Fooled Me

“Shall I compare thee to a summer’s day? Thou art more lovely and more temperate.” When I first learned this Shakespearean sonnet in college I presumed he wrote it to impress a lady. Sorry- not so.

He wrote it and other sonnets for a man. It’s not what you think. (Not that there’s anything wrong with it. Right, Jerry and George?) Good old Will was presumably a straight shooter. He was being paid to write nice things about his patrician, the patron of the arts who financed Will’s lifestyle.

This type of re-education process no longer startles me, although there was a time when I found it very unsettling. For example, I used to hear jokes during high school in the late 1960’s intimating that Rock Hudson was secretly married to Gomer Pyle (Jim Nabors). I used to scoff at that thinking how could such a “he man” lover be playing for the wrong team? Impossible. Only when he came out towards the end of his life and told the world he had aids and I subsequently heard about his wild parties did it sink in.

The same went for Liberace and Paul Lynde. I just thought that these guys faked being effeminate to milk the audience for laughs. It really hit me when Peter O’Toole came out of his closet. It made sense when I realized in retrospect that he hardly ever played roles where he fell in love with a damsel. None of these revelations affected my enjoyment of watching the aforementioned bipartisan performers or did I feel that I was cheated. If anything, I felt sorry for them that they had to walk on egg shells throughout their careers.

I was also one of those suckers who believed that Sammy Sosa was an honest ballplayer who after seven years of hitting thirty home runs a year developed an upper body strength that magically doubled his power statistics.
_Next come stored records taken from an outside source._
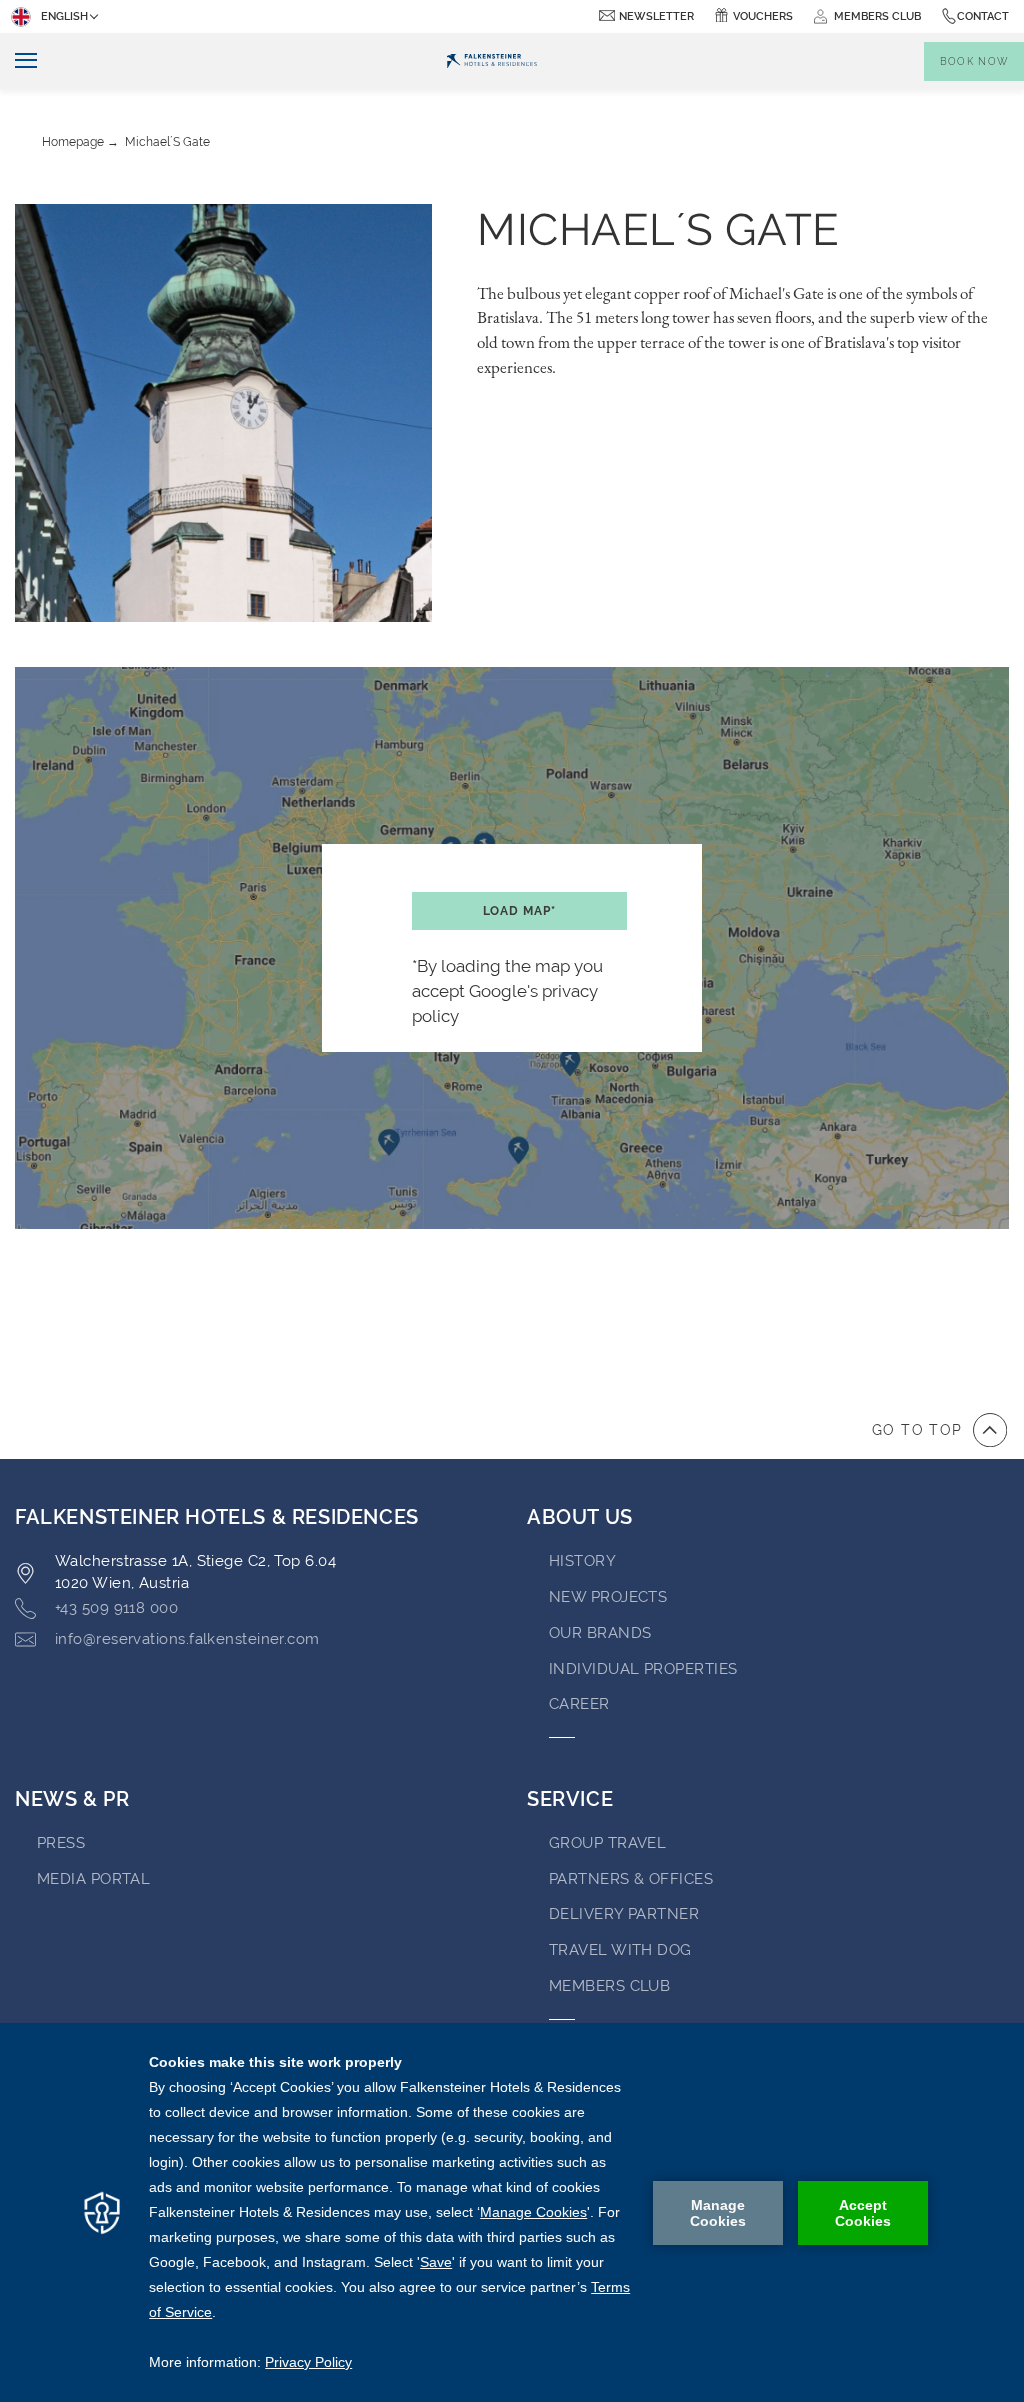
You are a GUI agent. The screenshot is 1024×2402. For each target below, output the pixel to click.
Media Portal (93, 1879)
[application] (512, 2212)
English (64, 16)
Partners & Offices (631, 1879)
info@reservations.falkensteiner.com (187, 1639)
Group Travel (607, 1843)
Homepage (73, 142)
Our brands (600, 1633)
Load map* (519, 911)
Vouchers (763, 16)
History (582, 1561)
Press (61, 1843)
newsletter (656, 16)
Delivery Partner (624, 1914)
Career (579, 1704)
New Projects (608, 1597)
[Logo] (491, 61)
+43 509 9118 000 (116, 1608)
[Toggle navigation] (18, 61)
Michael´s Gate (167, 142)
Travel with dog (620, 1950)
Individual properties (643, 1669)
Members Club (609, 1986)
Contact (983, 16)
After all, didn’t Vern Gagne in the 1960’s used to endorse taking his special Dyna Power muscle building juice? Maybe Sosa found his own elixir. Even when it turned out that he was taking steroids, I still didn’t understand why it was cheating. If a person wanted to do things to his body, it was his own business. Yes, I was duped due to naivete.

I got fooled by the Kennedy’s. I was eight years old in 1960 when JFK ran for the highest office in the land. He was cool, good looking and a Democrat. Richard Nixon looked like he always needed a shave and had a distemper about him. It only made sense to want Johnnie boy to be the President. When he was assassinated in November, 1963, I was devastated, thinking that the world had come to an end as I had enjoyed it. It scared me that a grouchy, old man by the name of Lyndon Baines Johnson would assume the throne. It took about another twenty years for Ronald Reagan to come along and set me straight about the Kennedy type of guy and why he and his minions were wrong for the country.
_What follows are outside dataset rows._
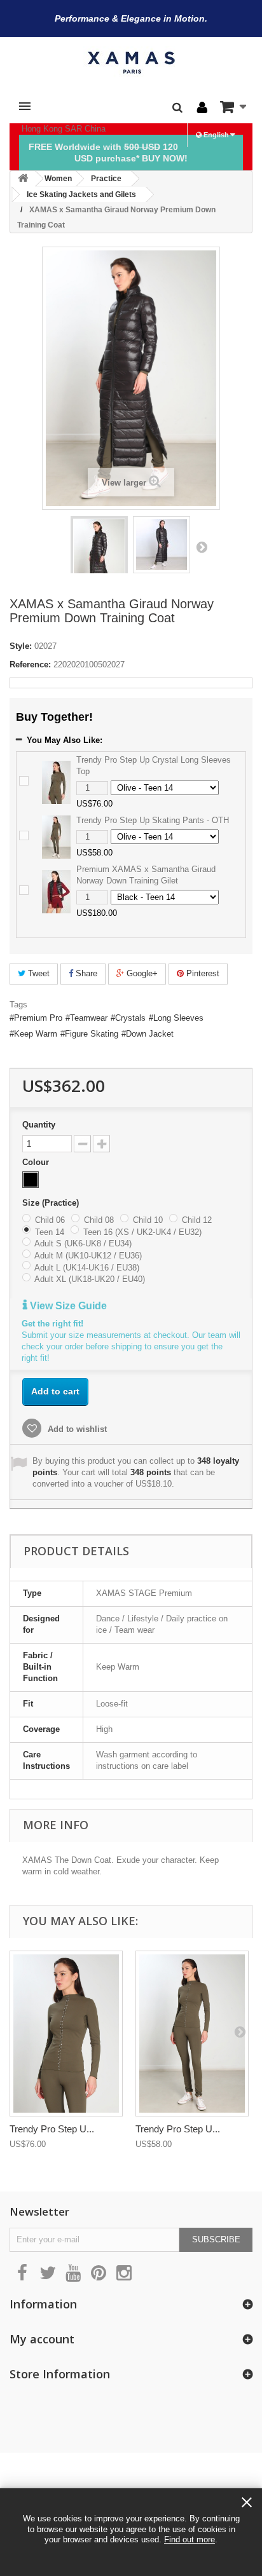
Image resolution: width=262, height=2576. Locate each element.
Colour (37, 1162)
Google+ (141, 973)
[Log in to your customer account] (202, 108)
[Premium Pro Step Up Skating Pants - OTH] (192, 2033)
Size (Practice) (51, 1203)
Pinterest (201, 973)
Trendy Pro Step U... (52, 2128)
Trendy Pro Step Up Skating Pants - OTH (152, 820)
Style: (21, 646)
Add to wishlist (76, 1429)
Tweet (37, 973)
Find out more (189, 2539)
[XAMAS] (131, 62)
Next (201, 546)
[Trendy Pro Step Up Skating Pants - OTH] (56, 836)
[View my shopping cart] (233, 107)
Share (85, 973)
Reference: (30, 664)
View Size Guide (67, 1305)
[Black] (31, 1180)
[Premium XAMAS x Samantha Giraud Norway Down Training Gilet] (56, 891)
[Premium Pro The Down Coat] (99, 557)
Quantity (38, 1124)
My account (42, 2339)
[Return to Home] (23, 179)
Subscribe (216, 2239)
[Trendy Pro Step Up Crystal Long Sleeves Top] (56, 781)
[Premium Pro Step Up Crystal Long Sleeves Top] (66, 2033)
Honest Abe Lincoln would have put me in the category of the people who get fooled some of the time. Lincoln got fooled, too. He thought he was going to see a complete play that night at the Ford Theater and that he had the best body guards in the world. He had a private booth but a different Booth had other ideas. Lincoln met his demise on April 14 so I guess you can say he was the ultimate April Fooled.